En la orilla contraria, la izquierda también va sobrada de académicos empanados, como explica el historiador Eric Hobsbawm en sus memorias, “Años interesantes” (2002). Recuerda, por ejemplo, la vez que participó en un seminario donde se aspiraba a unificar ciertas interpretaciones de la obra de Marx. El encuentro tuvo lugar en París, en mayo de 1968, justo cuando estallaron las revueltas obreras y estudiantiles, que fueron ignoradas olímpicamente por los profesores invitados. “Suscité algunos momentos de incomodidad entre los presentes cuando hice hincapié en este hecho. Pregunté si no teníamos nada que decir sobre lo que ocurría en las calles por las que habíamos pasado para llegar a las conferencias. ¿No podíamos al menos manifestar nuestro apoyo general a lo que sucedía?”
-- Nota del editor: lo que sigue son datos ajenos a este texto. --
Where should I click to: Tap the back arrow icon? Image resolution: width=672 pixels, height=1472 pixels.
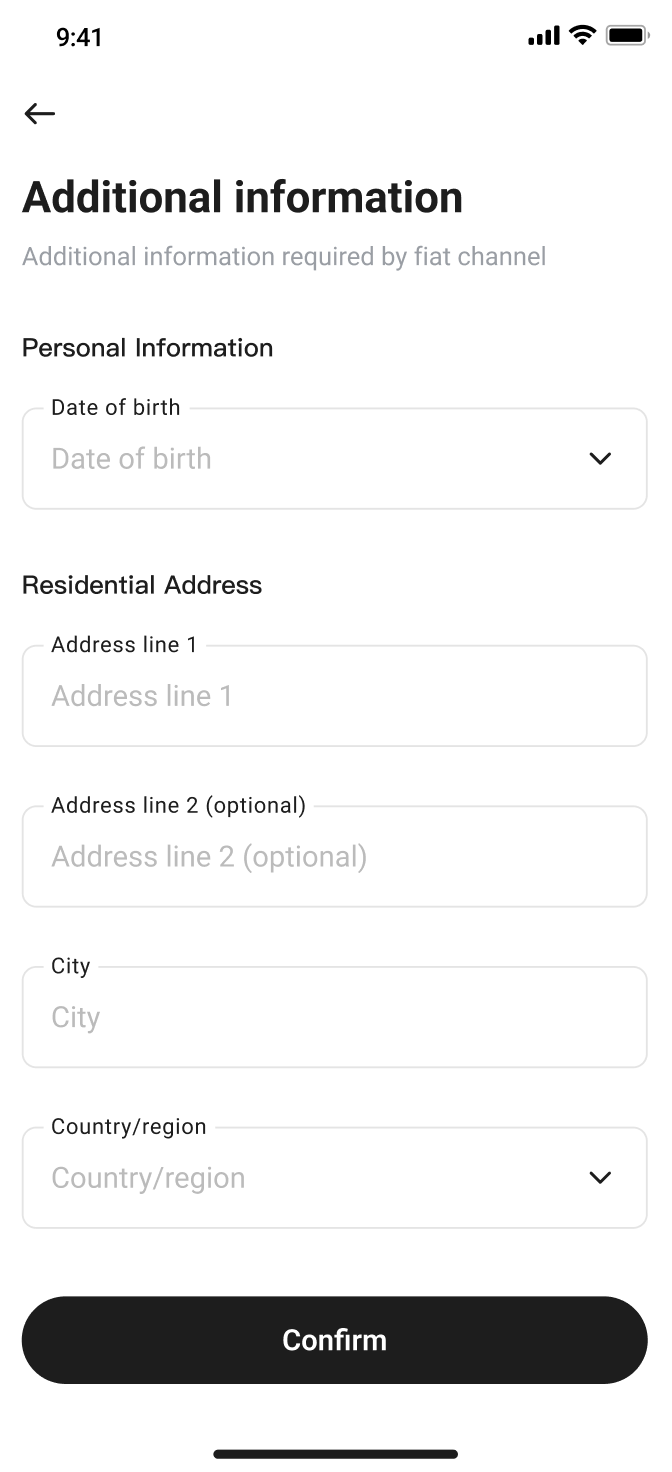coord(40,114)
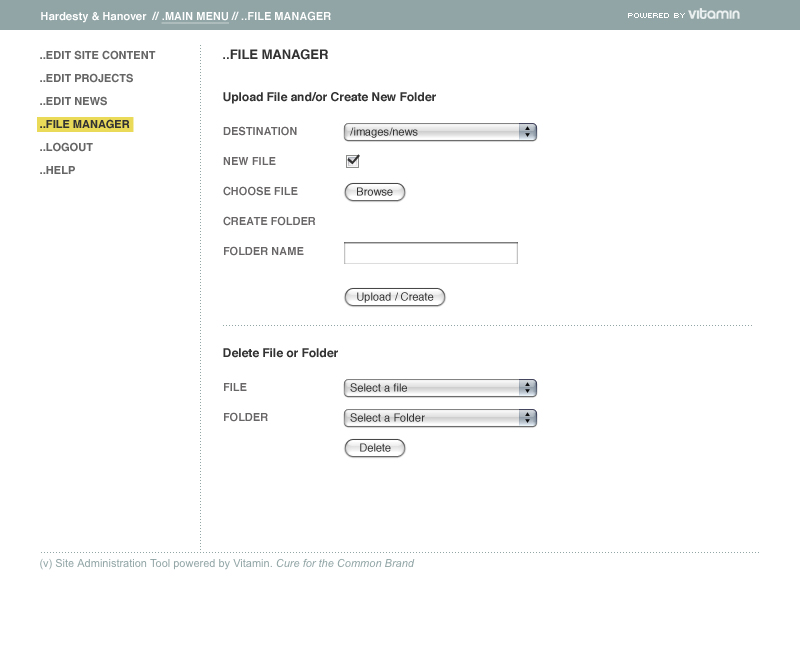Expand the Destination dropdown showing /images/news
800x660 pixels.
click(440, 132)
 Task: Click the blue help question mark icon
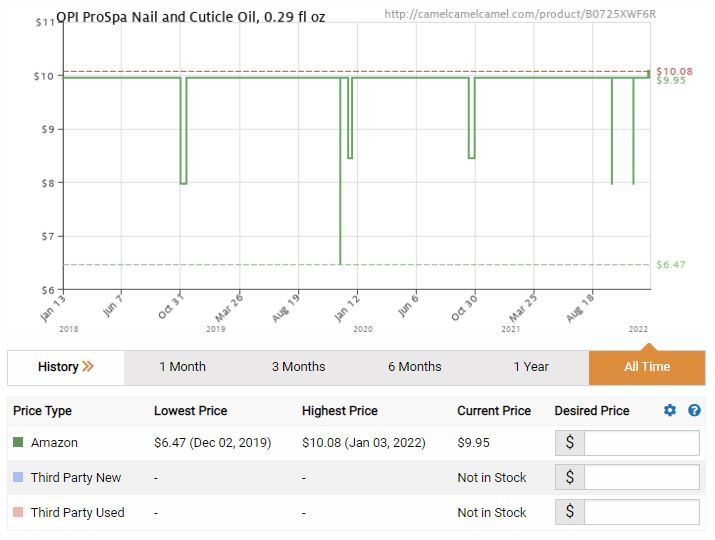tap(694, 410)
La cultura, en el sentido identitario-etnológico, nos ayuda a integrarnos, a ser de los nuestros y dar sentido a nuestras vidas y a las de los demás

Hobsbawm no consigue recordar si finalmente logró que se animasen a redactar un texto de adhesión. “Me parece poco probable”, apuesta. En muchos casos, seas de izquierda o derecha, la erudición funciona como aislante que te separa de los conflictos de la vida cotidiana.

Sentidos alternativos

¿Puede la cultura, entonces, hacernos mejores personas? “A veces sirve de escapatoria, para acelerar los sueños y ayudar a vivir; a veces añade intensidad y diversión a los días, igual que algunas sustancias o la amistad o el humor; a veces, en particular la música, crea lazos de unión entre las personas”, sostiene Gopegui. Todos hemos experimentado la relajación y empatía con quien nos acompaña después de compartir impresiones sobre un libro o asistir juntos a un concierto.
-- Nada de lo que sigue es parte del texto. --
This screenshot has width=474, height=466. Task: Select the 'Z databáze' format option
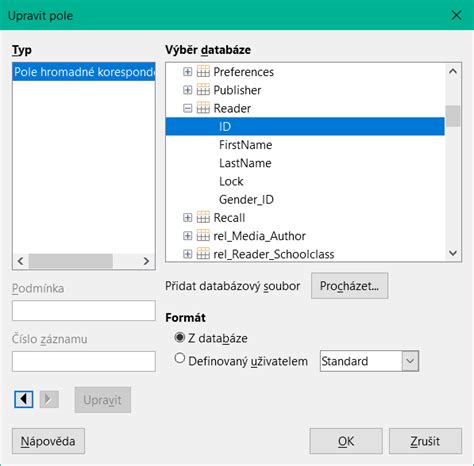point(179,338)
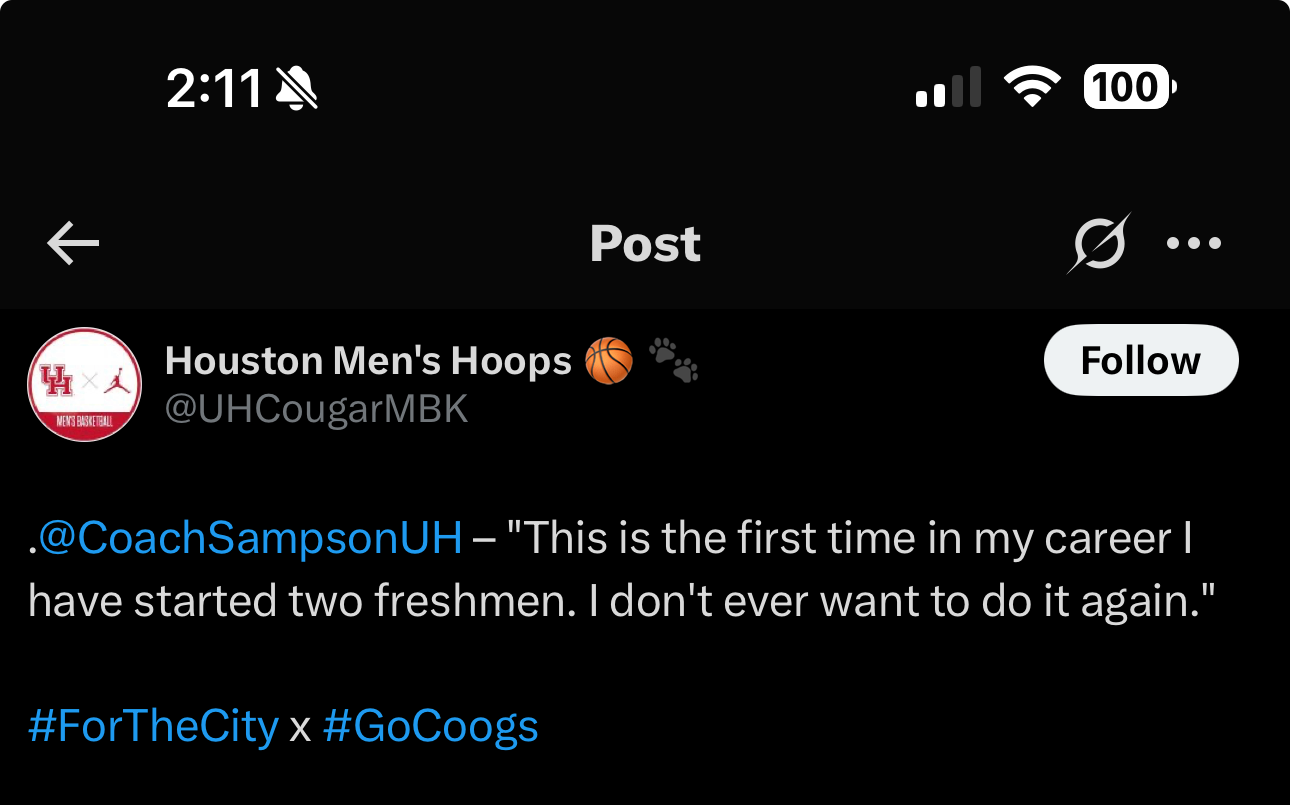
Task: Tap the cellular signal bars
Action: coord(947,88)
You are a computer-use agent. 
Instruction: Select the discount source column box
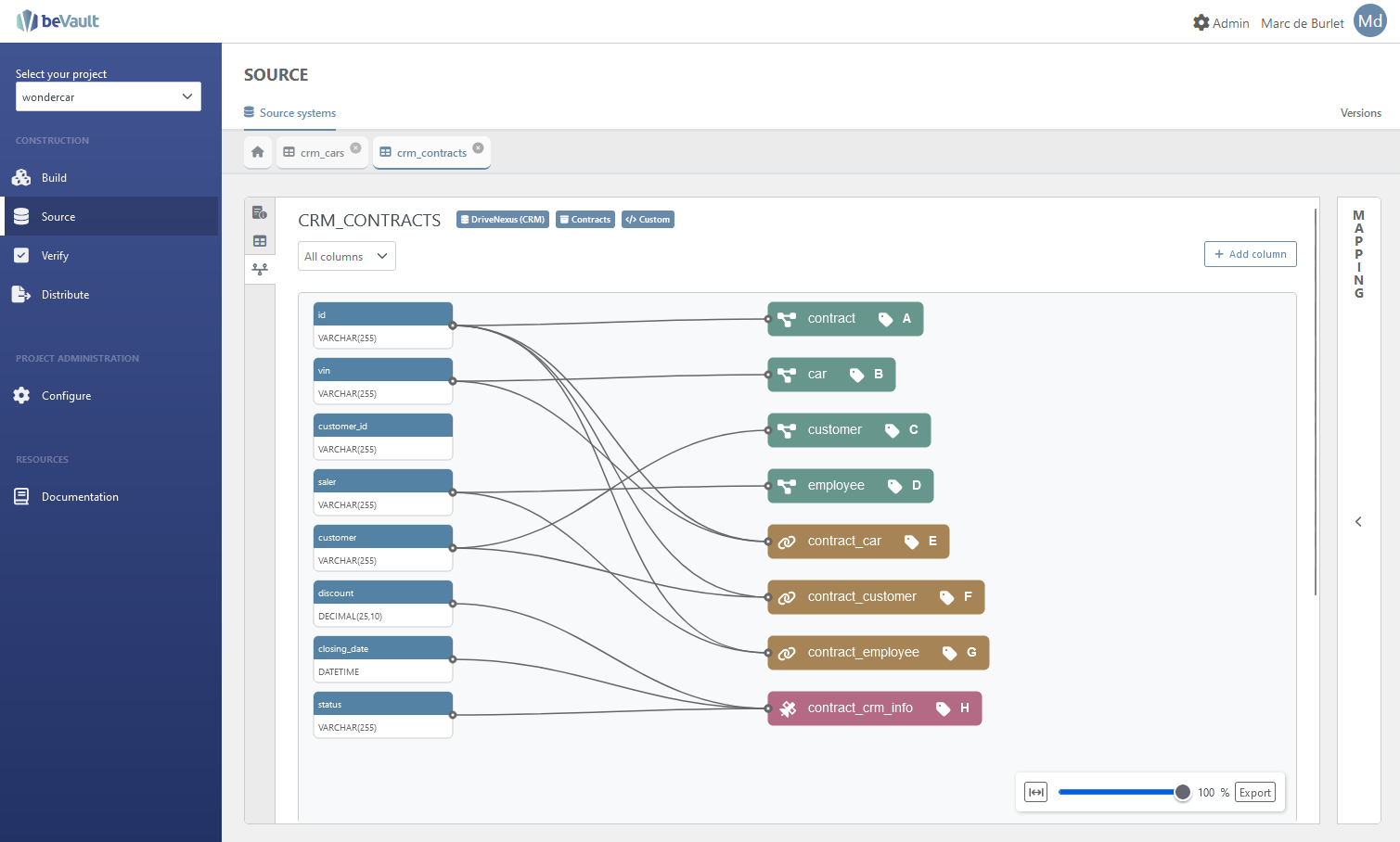coord(382,604)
José Luis Pardo aporta otra distinción crucial: “En sentido etnológico, todo el mundo tiene una cultura, a la que pertenece por su adscripción de nacimiento social (sus datos antropológicos de partida), sin que ello comporte esfuerzo ni mérito alguno. En el sentido moderno (de “ilustración”), la cultura es el conjunto de conocimientos que permiten a un individuo trascender esos datos de identidad antropológicos de nacimiento y elevarse a un plano universal de acción, de discurso y de pensamiento. En resumen: llegar a ser propiamente un individuo. Para eso es, pues, para lo que sirve".

"La cultura, en el sentido identitario-etnológico, nos ayuda a integrarnos socialmente, nos sirve para ser de los nuestros y dar sentido a nuestras vidas y a las de los demás. La cultura, en el sentido ilustrado, nos sirve para poner en cuestión el sentido social mayoritario que se le da a la existencia y para poder imaginar otros sentidos alternativos”. Que ese “sentido alternativo” sea crear una red de bibliotecas o gestionar una masacre depende ya del poder y del sentido moral de cada uno.

Vivimos en una sociedad donde la cultura se considera un valor positivo universal. Dicho esto, surgen dificultades cuando preguntamos por qué y para qué sirve exactamente. La escritora y ensayista Belén Gopegui aporta su enfoque: “Si se invierte la pregunta formulándola como ‘qué es una persona inculta’ se detecta enseguida cómo en general la cultura es un arma arrojadiza y un instrumento de desprecio. La cultura como distinción se impone a la cultura como emancipación”, explica.